Arbeitsunfall. Versicherte Tätigkeit. Umweg. Fahrgemeinschaft. Mitfahrer. Eigenwirtschaftliches Interesse

 

Leitsatz (amtlich)

Unternimmt der Fahrer einer Fahrgemeinschaft einen nicht versicherten Umweg, um in Luxemburg billiger zu tanken, besteht für den Mitfahrer kein Unfallversicherungsschutz, wenn der Umweg auch für ihn im eigenwirtschaftlichen Interesse lag und es ihm zudem zumutbar war, den Fahrer zu bitten, ihn vorher zu Hause abzusetzen.

 

Normenkette

SGB VII §§ 2-3, 6, 8 Abs. 1 S. 1, Abs. 2 Nr. 2b; RVO § 550 Abs. 2 Nr. 2

 

Verfahrensgang

SG für das Saarland (Gerichtsbescheid vom 08.09.2004)

 

Tenor

Die Berufung des Klägers gegen den Gerichtsbescheid des Sozialgerichts für das Saarland vom 08.09.2004 wird zurückgewiesen.

Die Beteiligten haben einander keine Kosten zu erstatten.

Die Revision wird nicht zugelassen.

 

Tatbestand

Der Kläger begehrt die Anerkennung seines Autounfalls vom 28.03.2002 als Arbeitsunfall.

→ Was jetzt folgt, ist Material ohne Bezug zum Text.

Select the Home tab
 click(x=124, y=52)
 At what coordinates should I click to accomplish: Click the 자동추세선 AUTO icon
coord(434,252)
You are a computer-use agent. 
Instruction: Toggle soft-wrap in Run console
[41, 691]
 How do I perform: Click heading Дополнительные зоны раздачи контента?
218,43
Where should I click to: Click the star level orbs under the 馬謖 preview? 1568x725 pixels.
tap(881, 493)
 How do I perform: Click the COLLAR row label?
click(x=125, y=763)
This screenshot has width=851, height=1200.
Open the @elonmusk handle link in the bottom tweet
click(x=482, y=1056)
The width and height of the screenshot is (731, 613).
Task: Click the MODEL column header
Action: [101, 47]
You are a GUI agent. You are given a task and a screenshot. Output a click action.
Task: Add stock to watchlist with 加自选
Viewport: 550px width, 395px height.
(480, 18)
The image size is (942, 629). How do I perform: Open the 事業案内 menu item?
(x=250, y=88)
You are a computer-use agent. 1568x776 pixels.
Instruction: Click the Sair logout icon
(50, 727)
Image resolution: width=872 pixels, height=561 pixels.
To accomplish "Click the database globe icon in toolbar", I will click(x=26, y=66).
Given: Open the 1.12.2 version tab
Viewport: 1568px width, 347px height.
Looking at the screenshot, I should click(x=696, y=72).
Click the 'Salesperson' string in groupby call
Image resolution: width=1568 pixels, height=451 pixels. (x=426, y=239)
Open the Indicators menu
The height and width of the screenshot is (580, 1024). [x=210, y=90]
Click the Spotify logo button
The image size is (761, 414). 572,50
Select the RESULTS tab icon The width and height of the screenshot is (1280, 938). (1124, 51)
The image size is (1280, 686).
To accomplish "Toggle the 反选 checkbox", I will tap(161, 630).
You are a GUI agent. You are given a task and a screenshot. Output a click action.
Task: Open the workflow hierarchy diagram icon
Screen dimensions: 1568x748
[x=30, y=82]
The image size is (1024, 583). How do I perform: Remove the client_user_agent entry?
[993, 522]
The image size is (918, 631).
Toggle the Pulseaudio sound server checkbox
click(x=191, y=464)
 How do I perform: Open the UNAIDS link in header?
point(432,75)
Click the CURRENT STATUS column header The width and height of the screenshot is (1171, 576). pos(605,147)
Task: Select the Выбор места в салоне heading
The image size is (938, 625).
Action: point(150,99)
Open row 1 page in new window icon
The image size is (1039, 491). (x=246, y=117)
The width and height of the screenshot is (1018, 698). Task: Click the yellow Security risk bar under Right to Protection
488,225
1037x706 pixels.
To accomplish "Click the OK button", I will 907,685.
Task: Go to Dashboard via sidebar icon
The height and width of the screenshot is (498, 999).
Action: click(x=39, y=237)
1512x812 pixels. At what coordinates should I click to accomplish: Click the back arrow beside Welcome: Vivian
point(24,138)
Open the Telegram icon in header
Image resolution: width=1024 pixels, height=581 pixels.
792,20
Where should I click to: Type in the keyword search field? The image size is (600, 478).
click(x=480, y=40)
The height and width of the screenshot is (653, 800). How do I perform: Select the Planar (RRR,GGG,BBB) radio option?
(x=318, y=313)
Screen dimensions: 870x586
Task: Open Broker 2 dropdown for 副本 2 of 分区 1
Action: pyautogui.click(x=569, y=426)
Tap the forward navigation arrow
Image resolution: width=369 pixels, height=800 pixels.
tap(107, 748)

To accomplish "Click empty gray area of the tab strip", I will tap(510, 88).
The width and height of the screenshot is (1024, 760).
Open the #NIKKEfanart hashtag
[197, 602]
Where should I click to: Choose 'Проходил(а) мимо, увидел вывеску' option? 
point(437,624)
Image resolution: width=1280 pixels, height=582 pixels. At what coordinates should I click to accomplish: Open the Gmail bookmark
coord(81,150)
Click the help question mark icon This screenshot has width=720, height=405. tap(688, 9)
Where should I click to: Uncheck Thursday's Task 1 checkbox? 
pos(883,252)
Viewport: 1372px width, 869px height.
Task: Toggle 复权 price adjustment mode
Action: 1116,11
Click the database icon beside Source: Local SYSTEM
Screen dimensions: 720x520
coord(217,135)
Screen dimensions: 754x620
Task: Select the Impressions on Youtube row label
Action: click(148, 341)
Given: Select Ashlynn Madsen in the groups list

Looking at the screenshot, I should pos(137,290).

Am 28.03.2002 (Gründonnerstag) verunglückte der Kläger kurz vor P., als er sich als Beifahrer mit seiner damaligen Lebensgefährtin und jetzigen Ehefrau, der Zeugin U.B., auf dem Nachhauseweg von der Arbeit bei der Firma H. V. GmbH, E., zum Tanken nach Sch./Luxemburg befand. Nach dem Tanken sollte die Weiterfahrt nach Hause nach M. erfolgen. Der Kläger zog sich schwere Verletzungen zu und bezieht mittlerweile Erwerbsunfähigkeitsrente.

Mit Bescheid vom 15.10.2003 teilte der Beklagte mit, dass Ansprüche auf Entschädigungsleistungen aus der gesetzlichen Unfallversicherung nicht beständen. Ein Arbeitsunfall liege nicht vor, da das beabsichtigte Auftanken des Fahrzeuges in Luxemburg dem unversicherten privaten Bereich zuzuordnen sei. Da er den Unfall nicht auf dem direkten Weg zwischen Arbeitsstätte und Zielort (Wohnung in M.) erlitten habe, sondern zum Unfallzeitpunkt als privater Kunde (Tanken in Luxemburg) bereits über den Zielort M. hinausgefahren gewesen sei, habe er sich zum Unfallzeitpunkt auf einem unversicherten Abweg befunden.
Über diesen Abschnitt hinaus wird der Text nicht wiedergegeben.